I would propose that closeConnection at a minimum be altered such that readMVar is not called if an IO exception is encountered.

hreinhardt commented 2 years ago

Is this a theoretical concern or can you actually trigger this as a bug?

I'm asking because I believe the code is correct, based on these two assumptions:

In addition, I think most users will have heartbeats enabled, so that would be another safeguard to prevent infinite blocking.

liminalisht commented 2 years ago

I have in fact experienced closeConnection hanging (and have temporarily gotten around it by invoking it using timeout.)

However, to be clear, I do not know why closeConnection hangs. The explanation I proposed above is indeed (to your point) theoretical. I proposed it because I could not think of another reason for the function hanging.

Given the code you pointed me to, I am now quite perplexed. It looks like the lock should definitely be filled whenever the connection is closed.
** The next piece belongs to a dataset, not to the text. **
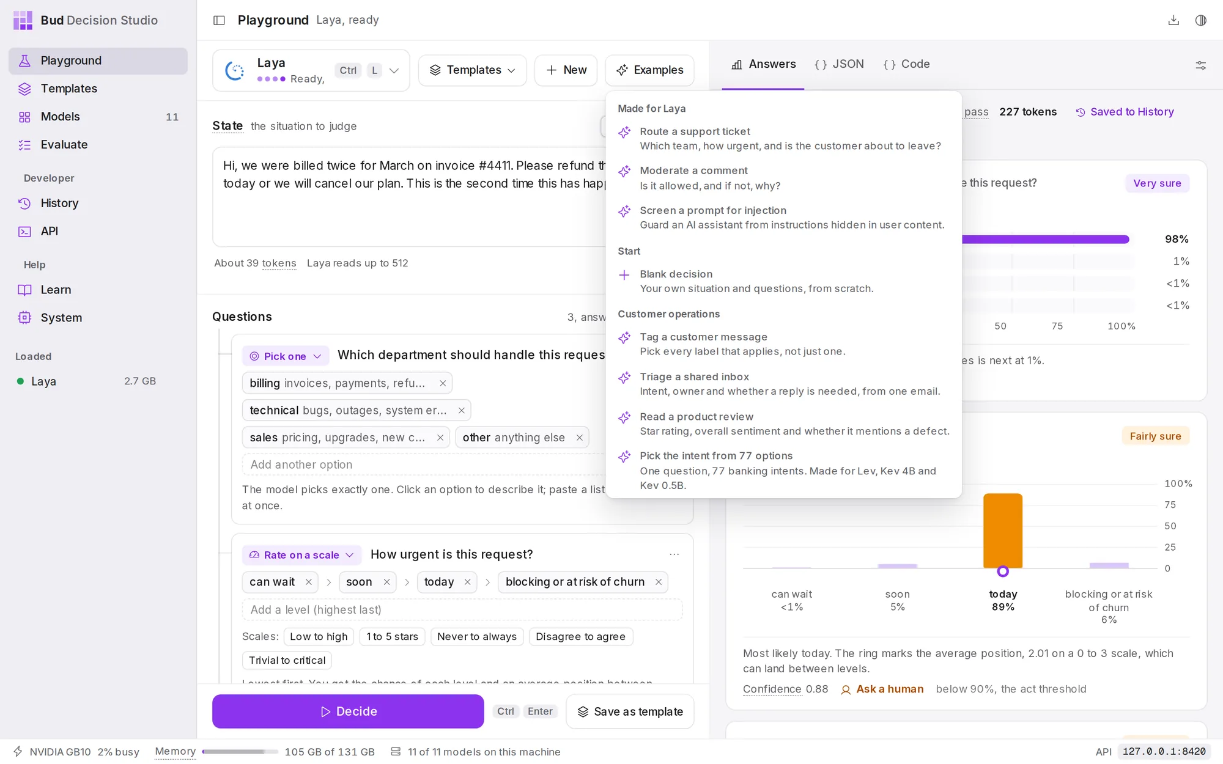Click Save as template
The image size is (1223, 764).
(x=630, y=711)
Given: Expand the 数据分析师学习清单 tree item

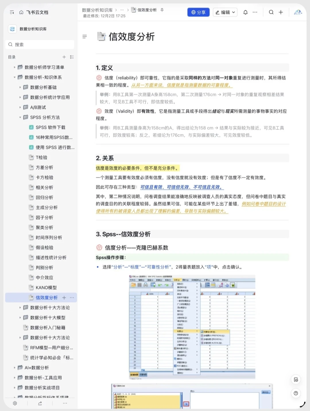Looking at the screenshot, I should [15, 67].
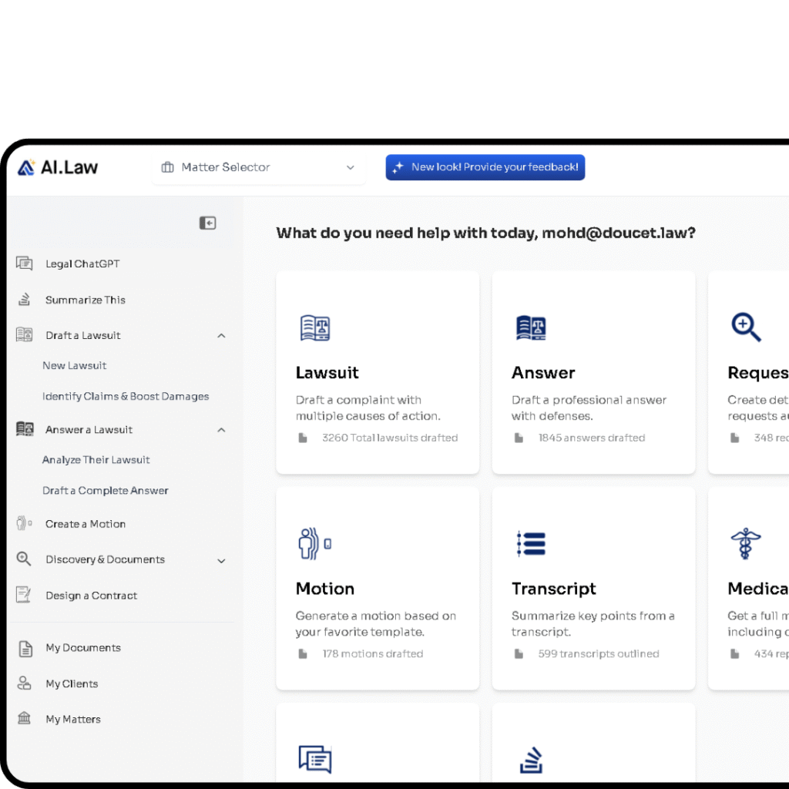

That leaves me wondering whether there's really no other way for writeFrame to fail (other than the connection being closed).

hreinhardt commented 2 years ago

After thinking about it some more, you might be right. If writeFrame fails without closing the connection, the code might deadlock. I have no idea if that could ever happen, but it's probably better to be resistant to that.

I've pushed a fix: https://github.com/hreinhardt/amqp/commit/ff169bbb8eec2d62efb4819f56f2c2d679ff4fc5

Does the change look good to you?

liminalisht commented 2 years ago

Yeah, looks good to me. Thanks for the quick response / work!

hreinhardt commented 2 years ago

Ok, I've pushed a new version to Hackage. Curious to see if the blocking issue persists for you.